Supreme Court of Rhode Island.

December 3, 1976.

Kirk Y. Griffin, Boston, Mass., for petitioner.

Julius C. Michaelson, Atty. Gen., Judith Romney Wegner, Sp. Asst. Atty. Gen., for respondent.

OPINION

PAOLINO, Justice.

This is a petition for a writ of habeas corpus to admit the petitioner to bail pending trial.

Ralph DiMasi was arrested for the December 27, 1973, armed robbery of the *1150 Marquette Credit Union in Manville, Rhode Island. On September 9 and 11, 1975, he had a bail hearing before a justice of the Superior Court. The state presented two witnesses and the petitioner three. At the close of the testimony the hearing judge determined that petitioner was not entitled to bail as a matter of right under art. I, § 9 of the Rhode Island Constitution.[1] Thereupon he denied bail without further consideration. On April 1, 1976, however, petitioner was finally admitted to bail pending disposition of this appeal. While this petition is thus rendered technically moot, we will proceed to consider its merits because it presents a recurring question that is otherwise capable of evading review. Massey v. Mullen, R.I., 366 A.2d 1144 (1976).[2]

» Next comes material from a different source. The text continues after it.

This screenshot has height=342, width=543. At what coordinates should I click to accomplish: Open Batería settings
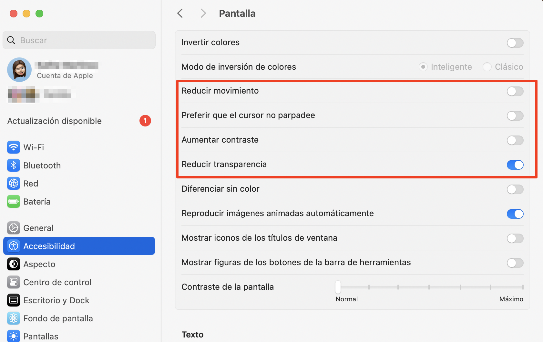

The petitioner's first argument is that he was not permitted to cross-examine a witness with respect to promises of immunity made to him by the prosecution. We have studied the record and find no basis for this complaint. The hearing judge permitted all the essential terms of the bargain to be introduced and curtailed only irrelevant and repititious questioning.

The petitioner's second argument is that the hearing judge applied an incorrect test in determining that the "proof of guilt is evident or the presumption great." This argument is also without merit. The hearing judge applied exactly the same test that we adopted in Fountaine v. Mullen, R.I., 366 A.2d 1138 (1976). He said:

"The test appears to be, as I read it, that the trial justice must make a determination that the circumstances, if believed by the jury, either could or could not reasonably support a finding of guilty of the charge. And if it is found that the circumstances, if believed by the jury could reasonably support a finding of guilty, then the Court is justified in holding the defendant without bail. If he finds the circumstances, if believed by a jury, could not support a finding of guilty, then of course he cannot and should not hold the defendant without bail."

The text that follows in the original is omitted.